» ASSIGNMENT:
Copy each line from the entries that the word "computer" appears in.

___ RECORDED DATA

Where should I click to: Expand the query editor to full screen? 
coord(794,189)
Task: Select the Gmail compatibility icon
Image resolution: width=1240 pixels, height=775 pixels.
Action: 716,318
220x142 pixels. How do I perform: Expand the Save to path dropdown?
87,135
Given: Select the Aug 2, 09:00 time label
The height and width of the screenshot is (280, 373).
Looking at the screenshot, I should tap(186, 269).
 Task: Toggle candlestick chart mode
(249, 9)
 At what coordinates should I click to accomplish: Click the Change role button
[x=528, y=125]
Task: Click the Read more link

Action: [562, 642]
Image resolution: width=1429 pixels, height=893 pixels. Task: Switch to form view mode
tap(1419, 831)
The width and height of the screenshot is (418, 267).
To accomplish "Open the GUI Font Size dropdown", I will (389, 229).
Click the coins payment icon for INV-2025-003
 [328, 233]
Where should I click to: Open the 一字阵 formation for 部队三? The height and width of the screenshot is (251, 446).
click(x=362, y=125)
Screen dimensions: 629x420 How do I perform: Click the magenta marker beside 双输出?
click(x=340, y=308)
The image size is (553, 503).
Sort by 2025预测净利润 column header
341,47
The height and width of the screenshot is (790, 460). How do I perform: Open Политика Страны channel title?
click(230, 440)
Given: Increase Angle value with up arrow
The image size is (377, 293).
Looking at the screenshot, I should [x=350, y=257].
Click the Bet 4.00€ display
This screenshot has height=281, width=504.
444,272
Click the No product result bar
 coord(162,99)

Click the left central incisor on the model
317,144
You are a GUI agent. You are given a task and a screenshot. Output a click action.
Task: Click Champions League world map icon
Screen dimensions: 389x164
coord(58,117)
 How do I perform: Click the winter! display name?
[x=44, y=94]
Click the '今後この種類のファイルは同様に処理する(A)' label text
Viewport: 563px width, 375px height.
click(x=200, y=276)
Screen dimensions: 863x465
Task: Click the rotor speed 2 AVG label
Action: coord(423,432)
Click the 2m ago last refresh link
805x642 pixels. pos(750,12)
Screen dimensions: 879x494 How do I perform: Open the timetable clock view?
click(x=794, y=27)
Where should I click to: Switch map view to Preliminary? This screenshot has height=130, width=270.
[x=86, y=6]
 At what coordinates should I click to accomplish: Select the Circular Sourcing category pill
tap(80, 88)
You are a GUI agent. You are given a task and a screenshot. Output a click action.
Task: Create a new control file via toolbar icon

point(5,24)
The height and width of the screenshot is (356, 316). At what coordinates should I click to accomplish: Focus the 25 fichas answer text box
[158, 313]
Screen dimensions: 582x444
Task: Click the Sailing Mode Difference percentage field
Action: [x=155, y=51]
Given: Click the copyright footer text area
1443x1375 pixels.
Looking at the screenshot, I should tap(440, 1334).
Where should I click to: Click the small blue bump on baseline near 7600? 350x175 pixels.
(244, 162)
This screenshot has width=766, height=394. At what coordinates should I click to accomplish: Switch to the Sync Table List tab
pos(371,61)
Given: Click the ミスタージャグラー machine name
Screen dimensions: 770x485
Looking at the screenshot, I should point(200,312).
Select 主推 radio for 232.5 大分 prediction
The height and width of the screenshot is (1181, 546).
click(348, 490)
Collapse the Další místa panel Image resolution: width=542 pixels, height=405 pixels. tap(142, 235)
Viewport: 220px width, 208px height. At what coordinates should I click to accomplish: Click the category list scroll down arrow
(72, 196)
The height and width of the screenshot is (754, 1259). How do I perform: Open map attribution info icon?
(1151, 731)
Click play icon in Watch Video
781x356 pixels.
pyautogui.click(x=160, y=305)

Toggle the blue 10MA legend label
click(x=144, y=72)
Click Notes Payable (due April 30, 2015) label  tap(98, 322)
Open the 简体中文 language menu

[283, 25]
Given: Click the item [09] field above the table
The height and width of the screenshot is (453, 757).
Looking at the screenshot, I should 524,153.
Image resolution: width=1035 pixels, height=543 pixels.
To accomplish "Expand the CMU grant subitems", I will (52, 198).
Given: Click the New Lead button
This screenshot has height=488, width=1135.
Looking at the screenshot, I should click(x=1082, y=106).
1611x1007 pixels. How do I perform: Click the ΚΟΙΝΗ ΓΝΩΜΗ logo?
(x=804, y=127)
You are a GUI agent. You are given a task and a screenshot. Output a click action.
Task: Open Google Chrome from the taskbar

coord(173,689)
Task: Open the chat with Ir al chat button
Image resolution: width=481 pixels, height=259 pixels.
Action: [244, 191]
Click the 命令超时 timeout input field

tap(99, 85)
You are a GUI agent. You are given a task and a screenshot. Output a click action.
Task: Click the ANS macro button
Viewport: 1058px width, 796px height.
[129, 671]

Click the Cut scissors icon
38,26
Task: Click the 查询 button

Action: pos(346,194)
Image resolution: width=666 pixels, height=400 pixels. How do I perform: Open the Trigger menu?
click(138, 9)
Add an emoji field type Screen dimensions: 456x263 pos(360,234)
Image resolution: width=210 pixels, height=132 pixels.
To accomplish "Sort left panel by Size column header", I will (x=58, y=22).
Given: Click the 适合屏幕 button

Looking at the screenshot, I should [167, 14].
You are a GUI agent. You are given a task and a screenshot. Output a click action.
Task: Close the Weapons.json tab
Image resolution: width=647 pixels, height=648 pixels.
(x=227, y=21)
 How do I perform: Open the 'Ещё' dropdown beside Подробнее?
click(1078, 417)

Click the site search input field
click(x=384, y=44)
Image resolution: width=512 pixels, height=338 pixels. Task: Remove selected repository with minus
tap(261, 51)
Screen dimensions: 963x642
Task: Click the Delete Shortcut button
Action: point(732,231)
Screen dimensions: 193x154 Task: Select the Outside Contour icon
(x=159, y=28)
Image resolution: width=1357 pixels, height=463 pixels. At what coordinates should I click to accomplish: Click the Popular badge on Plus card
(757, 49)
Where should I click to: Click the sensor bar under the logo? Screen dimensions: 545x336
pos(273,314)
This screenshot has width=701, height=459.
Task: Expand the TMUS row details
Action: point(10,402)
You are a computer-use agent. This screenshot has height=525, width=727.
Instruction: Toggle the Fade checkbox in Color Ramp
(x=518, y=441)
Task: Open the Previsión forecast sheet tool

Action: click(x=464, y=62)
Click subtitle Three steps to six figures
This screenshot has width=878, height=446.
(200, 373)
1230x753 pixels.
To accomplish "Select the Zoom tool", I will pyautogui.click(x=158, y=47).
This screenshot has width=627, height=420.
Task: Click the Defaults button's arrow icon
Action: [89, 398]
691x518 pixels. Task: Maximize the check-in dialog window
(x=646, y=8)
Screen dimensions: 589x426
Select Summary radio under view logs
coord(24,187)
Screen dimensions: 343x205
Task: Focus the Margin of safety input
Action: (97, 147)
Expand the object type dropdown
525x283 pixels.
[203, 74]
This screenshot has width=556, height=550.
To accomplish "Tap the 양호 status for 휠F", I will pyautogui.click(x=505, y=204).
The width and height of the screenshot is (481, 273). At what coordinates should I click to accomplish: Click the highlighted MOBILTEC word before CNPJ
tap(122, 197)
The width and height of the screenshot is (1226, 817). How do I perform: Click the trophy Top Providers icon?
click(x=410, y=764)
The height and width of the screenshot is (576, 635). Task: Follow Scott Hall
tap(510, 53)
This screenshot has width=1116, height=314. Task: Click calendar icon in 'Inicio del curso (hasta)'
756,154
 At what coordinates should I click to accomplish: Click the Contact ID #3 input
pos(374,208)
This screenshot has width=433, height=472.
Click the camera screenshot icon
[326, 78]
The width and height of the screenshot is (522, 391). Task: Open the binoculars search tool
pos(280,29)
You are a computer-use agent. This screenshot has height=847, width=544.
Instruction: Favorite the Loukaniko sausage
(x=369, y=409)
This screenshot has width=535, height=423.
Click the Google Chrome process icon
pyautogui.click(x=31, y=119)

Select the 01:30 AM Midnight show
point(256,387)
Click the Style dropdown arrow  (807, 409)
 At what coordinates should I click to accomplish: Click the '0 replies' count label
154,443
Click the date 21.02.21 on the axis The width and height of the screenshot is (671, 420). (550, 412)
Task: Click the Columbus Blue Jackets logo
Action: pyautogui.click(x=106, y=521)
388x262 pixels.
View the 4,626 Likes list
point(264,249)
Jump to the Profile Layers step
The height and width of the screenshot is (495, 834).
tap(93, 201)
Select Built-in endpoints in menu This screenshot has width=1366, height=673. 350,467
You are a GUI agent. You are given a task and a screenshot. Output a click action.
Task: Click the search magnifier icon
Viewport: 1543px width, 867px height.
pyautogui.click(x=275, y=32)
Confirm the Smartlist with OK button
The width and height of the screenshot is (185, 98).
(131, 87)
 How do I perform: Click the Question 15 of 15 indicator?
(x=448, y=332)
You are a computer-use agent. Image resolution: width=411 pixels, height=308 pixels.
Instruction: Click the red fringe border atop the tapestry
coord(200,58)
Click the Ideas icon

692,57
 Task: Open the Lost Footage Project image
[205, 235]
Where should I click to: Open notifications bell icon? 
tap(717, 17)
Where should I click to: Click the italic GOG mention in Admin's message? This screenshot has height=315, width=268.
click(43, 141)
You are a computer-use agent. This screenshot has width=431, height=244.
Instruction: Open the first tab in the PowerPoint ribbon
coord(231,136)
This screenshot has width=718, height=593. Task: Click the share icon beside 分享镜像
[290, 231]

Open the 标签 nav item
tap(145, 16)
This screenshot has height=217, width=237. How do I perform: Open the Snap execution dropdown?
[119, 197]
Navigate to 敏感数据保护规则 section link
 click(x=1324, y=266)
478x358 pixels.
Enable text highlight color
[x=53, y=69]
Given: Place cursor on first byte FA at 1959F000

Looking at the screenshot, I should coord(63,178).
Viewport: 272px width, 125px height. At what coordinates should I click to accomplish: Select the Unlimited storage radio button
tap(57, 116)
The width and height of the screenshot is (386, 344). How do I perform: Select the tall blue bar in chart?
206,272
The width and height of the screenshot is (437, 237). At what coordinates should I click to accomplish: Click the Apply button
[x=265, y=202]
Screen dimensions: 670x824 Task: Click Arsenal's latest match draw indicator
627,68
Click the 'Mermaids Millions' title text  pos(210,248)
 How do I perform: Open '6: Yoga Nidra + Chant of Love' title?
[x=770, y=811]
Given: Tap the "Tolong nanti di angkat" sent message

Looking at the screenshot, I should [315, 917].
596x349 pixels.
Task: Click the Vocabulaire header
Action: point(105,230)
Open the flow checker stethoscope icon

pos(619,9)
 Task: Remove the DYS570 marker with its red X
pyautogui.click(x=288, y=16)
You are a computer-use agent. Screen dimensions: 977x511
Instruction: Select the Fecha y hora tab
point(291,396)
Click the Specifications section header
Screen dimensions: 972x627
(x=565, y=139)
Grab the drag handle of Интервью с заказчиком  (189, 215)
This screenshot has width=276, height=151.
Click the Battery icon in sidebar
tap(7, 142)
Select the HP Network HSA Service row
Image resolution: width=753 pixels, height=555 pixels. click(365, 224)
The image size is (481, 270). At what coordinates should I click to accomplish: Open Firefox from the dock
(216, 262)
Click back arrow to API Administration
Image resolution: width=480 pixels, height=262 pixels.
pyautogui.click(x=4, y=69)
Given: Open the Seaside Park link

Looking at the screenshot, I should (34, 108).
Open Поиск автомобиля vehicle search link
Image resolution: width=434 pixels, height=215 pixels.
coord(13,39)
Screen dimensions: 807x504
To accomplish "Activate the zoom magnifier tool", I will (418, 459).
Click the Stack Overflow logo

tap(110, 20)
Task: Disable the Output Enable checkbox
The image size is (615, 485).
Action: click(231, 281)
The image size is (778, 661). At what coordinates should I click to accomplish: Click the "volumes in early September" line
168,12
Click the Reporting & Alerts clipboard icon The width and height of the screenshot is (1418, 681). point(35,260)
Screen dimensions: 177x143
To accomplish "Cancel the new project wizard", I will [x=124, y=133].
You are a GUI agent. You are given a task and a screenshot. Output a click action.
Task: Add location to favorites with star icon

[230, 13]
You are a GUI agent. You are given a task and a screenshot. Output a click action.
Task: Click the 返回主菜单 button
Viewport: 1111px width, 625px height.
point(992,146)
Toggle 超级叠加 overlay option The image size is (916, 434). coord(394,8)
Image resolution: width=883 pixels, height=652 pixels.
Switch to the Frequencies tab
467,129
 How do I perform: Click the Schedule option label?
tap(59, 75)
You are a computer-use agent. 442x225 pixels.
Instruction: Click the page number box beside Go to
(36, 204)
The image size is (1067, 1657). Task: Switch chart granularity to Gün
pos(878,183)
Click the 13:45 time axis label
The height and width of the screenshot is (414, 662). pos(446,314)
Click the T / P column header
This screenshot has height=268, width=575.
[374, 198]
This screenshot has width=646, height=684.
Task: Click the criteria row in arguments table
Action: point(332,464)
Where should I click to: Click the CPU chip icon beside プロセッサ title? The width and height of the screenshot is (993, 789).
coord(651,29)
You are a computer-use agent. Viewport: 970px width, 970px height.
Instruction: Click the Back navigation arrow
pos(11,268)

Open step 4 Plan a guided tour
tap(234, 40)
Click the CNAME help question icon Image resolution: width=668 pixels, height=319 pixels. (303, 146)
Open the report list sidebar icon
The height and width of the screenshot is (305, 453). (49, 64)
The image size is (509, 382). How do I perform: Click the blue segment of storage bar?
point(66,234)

______

» RESPONSE FOR THIS EXERCISE:
You are a computer-use agent. This screenshot has height=525, width=727.
You are a computer-use agent. This screenshot has height=847, width=544.
You are a computer-use agent. Image resolution: width=411 pixels, height=308 pixels.
You are a computer-use agent. This screenshot has width=431, height=244.
You are a computer-use agent. Screen dimensions: 977x511
You are a computer-use agent. 442x225 pixels.
You are a computer-use agent. Viewport: 970px width, 970px height.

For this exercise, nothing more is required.